Vang Vieng, Laos, Day 2
32 km
This morning we woke up early to the sound of a storm gathering. We sat on our balcony with our fruit and yogurt and Nalgene of Nescafe mixed up strong (it’s better than the sickeningly sweet Lao coffee and we’ve become quite used to it). It started to sprinkle rain, and as locals fished the river below it started raining harder. Soon the wind was whipping through the coconut trees and the rain became a total wall of water. We sat enthralled for a couple of hours, talking and watching the river rise and the clouds change.





After all these hot, dry months the rain has finally come and we are enjoying every drop. The temperature has fallen by maybe twenty degrees Fahrenheit and it’s almost chilly.
After the rains cleared up we headed out to ride 13 kilometers north of town to see a set of caves. Just after kilometer marker 169 there’s a big sign on the left for the caves. We followed the gravel road down to the river and parked our bikes (3,000 Kip each) and crossed the river on a bamboo footbridge (5,000 Kip each) and walked to the first cave, Tham Sang, or Elephant Cave. Inside is a stalactite shaped like an elephant, helped a bit by some concrete we think. It also featured a Buddha footprint (do they think that we think that Buddha actually stomped his foot here?) and a Buddha statue. It’s considered a holy cave, so you have to take off your shoes at the entrance.

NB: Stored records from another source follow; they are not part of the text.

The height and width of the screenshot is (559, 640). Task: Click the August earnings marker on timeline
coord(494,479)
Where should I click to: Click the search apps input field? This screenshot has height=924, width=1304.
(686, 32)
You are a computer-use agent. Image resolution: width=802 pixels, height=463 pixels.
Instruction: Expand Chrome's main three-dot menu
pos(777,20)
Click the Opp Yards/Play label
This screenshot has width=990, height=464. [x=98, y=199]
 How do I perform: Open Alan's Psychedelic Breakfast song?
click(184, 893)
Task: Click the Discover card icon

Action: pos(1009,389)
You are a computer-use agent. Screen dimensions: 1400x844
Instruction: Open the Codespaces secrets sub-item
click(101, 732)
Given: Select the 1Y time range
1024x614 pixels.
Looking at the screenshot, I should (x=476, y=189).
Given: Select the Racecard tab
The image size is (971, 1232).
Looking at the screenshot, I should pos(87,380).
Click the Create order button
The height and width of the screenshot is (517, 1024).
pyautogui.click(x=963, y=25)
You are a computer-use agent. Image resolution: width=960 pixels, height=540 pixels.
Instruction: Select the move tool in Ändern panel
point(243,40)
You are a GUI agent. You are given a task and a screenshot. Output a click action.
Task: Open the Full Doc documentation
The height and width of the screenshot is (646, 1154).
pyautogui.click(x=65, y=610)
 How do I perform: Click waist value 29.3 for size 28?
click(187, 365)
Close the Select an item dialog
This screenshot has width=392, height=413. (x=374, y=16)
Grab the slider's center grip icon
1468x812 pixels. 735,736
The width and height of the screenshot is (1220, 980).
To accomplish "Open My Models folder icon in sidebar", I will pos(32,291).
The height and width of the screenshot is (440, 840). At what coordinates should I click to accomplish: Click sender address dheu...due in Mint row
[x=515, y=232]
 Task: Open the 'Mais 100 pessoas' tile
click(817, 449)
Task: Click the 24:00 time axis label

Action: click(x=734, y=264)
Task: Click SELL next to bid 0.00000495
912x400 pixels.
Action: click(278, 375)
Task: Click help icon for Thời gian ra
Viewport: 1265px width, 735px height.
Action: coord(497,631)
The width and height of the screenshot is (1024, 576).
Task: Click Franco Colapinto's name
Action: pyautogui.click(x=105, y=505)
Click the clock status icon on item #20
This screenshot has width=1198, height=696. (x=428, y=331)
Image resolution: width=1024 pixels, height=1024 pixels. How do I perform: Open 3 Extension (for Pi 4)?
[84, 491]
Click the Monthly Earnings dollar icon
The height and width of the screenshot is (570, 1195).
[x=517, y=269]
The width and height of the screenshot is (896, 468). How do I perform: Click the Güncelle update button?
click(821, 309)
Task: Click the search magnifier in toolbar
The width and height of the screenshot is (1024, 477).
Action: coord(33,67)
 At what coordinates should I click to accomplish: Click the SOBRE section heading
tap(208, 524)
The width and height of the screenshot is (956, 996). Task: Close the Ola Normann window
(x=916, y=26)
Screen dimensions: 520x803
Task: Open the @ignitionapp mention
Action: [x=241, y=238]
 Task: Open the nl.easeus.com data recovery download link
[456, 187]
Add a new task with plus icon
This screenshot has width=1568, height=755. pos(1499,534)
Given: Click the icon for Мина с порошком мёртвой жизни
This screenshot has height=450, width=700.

Next came a short walk to Tham Hoi, a 3-kilometer long cave that leads to an underground lake. A local boy of about 16 pointed out the way and walked with us. He chatted with a couple of boys at the entrance who sold us our tickets (5,000 kip each) and then walked in with us. We had pretty good head lamps with us and he had a powerful flashlight, so we could see really well. After walking a few minutes, we had to wade through some water. The local kid said it was fun, we should keep going, so we did.
The cave stayed about the same width and height and remained pretty level as we walked through, but parts were filled with water so that soon we had to swim. The local was having great fun and we were glad to have someone to follow in. I personally wouldn’t have swam through if he hadn’t been there. I couldn’t believe how far into this cave we were going! After a while the local said he was turning around, indicating his flashlight battery wouldn’t last. So we went back with him. It was weird to emerge into the humid warmth of the jungle outside when we came out. I could imagine the locals spend a good amount of time in there during the hottest parts of the year.
We then walked up the hill a bit to the large cavern of Tham Loup, which was not very deep. After that we walked around to Tham Nam, a cave through which a tributary of the Nam Song flows. To go into it you pay your entrance fee (10,000 Kip) which includes a tractor inner tube. You get on the tube and pull yourself on a rope into the cave. Shortly after the water deepens and you use your arms to paddle up the stream. When you reach the end, you simply float or paddle back down. It was a fun way to see the cave and a really unique experience.

All along the local boy is guiding us. We reviewed our guidebook and it said an admission fee “is collected by a guide at the entrance to each cave,” so we assume he’s included as part of the fees we’re paying at each cave. He’s been fun and helpful, so we get out some money for a tip before we walk back, thinking we’ll give it to him as we part ways at the village where we crossed the foot bridge. But before we get back to the village he stops, turns, and says something like, “OK, you pay me money now for the guiding,” with a completely serious face. I had the tip in my hand at that point and sort of held it out, shocked at the abrupt change from his fun manner. He looked at the Lao money and shook his head, saying, “Five dollars. Each.”
Dave said, “No, that’s not the way it works. If you wanted a set amount you should have said in the beginning.” He then took the money and tried to hand it to the boy, asking him to please take it. The boy refused. So we started walking back. The boy then said, “OK, five dollars!” We kept walking. Then, finally, he asked for the Kip and we gave it to him.
We walked back feeling bad about the whole thing, thinking about how we could have handled it differently in the beginning. To give in to the boy would only encourage him to do the same thing to others, and we felt it was wrong.